この辺りを多角的に捉えると、1つの機能が生み出したものというよりは、 複数の機能によって生み出されたものという可能性が頭をよぎります。

つまり、抽象化機能によりゴム手袋を自分の手と似たものと認識させ、 補完機能による触覚刺激の補足で妙なリアリティを生んでいるのではないかと考えます (補完により触覚刺激が再入力される過程によって実感が伴う)。 これは、エレベーターや遊園地の乗り物で体が物理的に急降下する時のフワッとした感覚(実際の感覚)と、 映画館で空を飛ぶテープが再生れている時に感じるあのフワッとした感覚(補完の感覚)が何故か同じであることと、 同一現象が起きていると仮説を立てたいと思います。体は風景を見なくとも、急降下すればフワッとした感覚を体感し、 この時、急降下していると理解しています。 この理解があって、大画面で空から急降下する映像を見ると、 この理解からフワッとした感覚を補完(再現)させる働きがあるとみています。 このように考えると理解なくして補完されないのですから、 ラバーハンドイリュージョンにおいてもゴム手袋を自分の手であると認識しなければ現象を確認することができません。 よりリアルなゴム手袋であればある程、この現象が発生しやすいというのが事実である為、 この仮説はおおよそ間違っていないものとして進めます。

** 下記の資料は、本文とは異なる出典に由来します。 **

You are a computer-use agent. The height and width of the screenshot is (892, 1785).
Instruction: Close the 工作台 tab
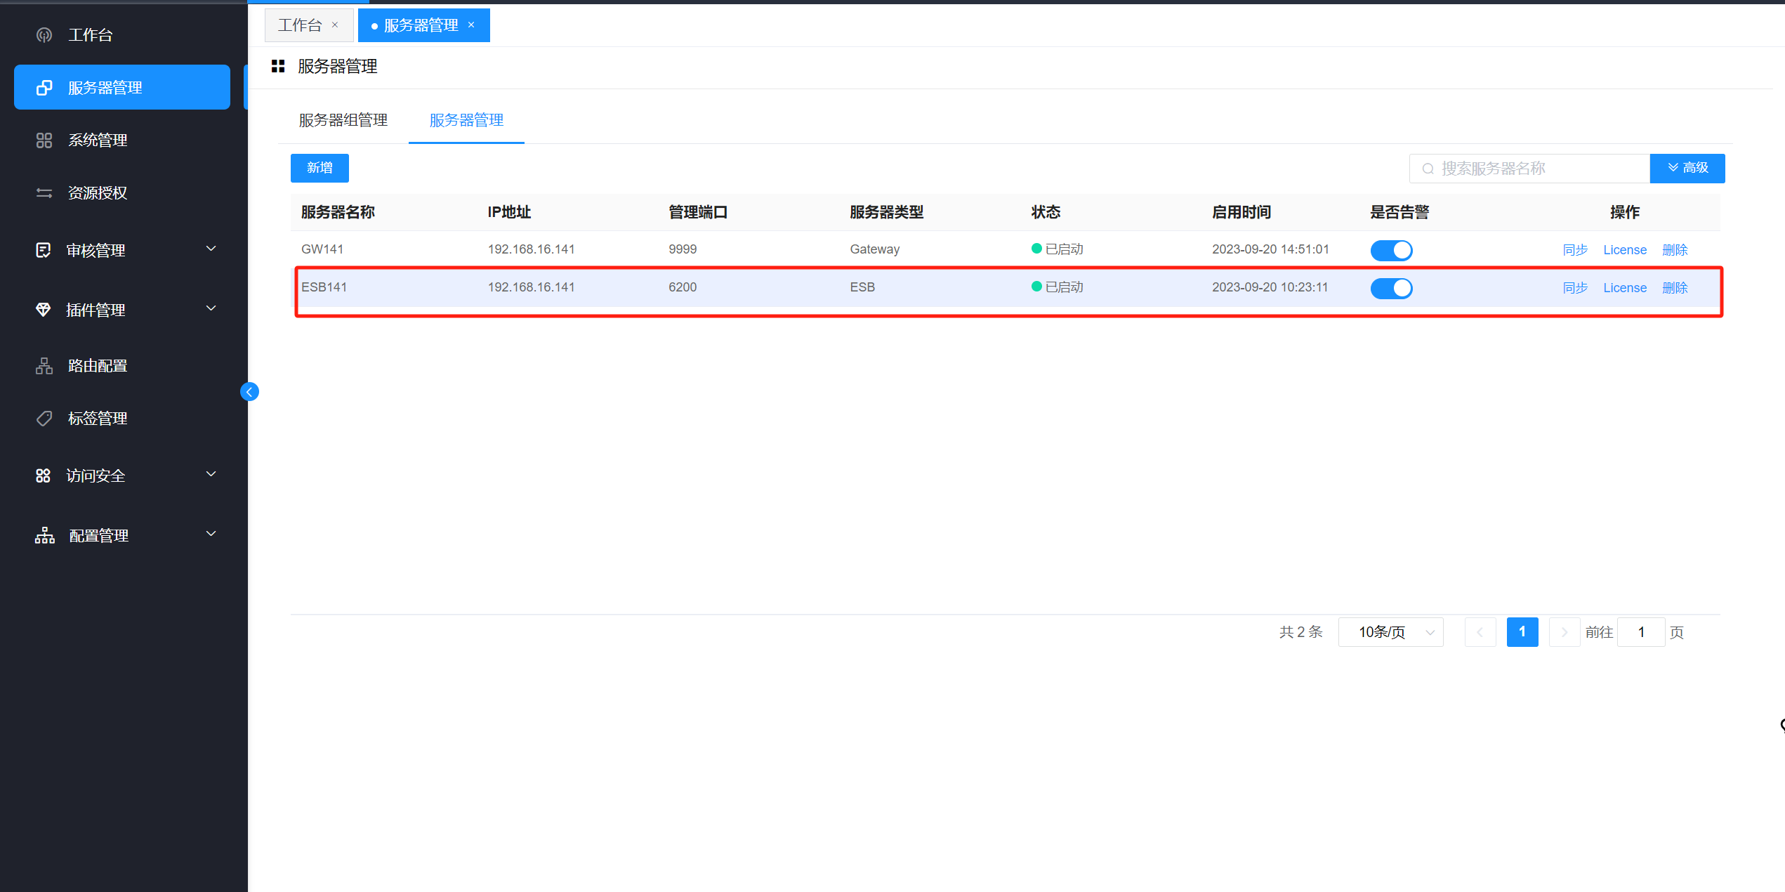335,25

触覚を補完するから気持ち悪さが目立ちますが、「え◯まめ」を「えだまめ」で補完する際も、 「えだまめ」という言葉を知っていて、音を脳内で再生している(再入力している)というステップは同じです。 これは、イメージ補完でも同様で、網膜に補完データが映し出されることで、補完した事を認識しています。

また、これとは別に、物理反射的に「予測」するような機能は、 誘引検索過程において付随して発生する再入力結果によるものと考えています。 実感としては「可能性」を示す思考が頭をよぎるような感覚です。 今回の件では、視覚情報の入力とほぼ同時に感触が外部からやってくるように感じる事から、「予測」では無く、 「補完」であると分類します。脳のどこを動かしているか実感できないのは承知の上ですが、 体感に基づいて上記のように分類しておきます。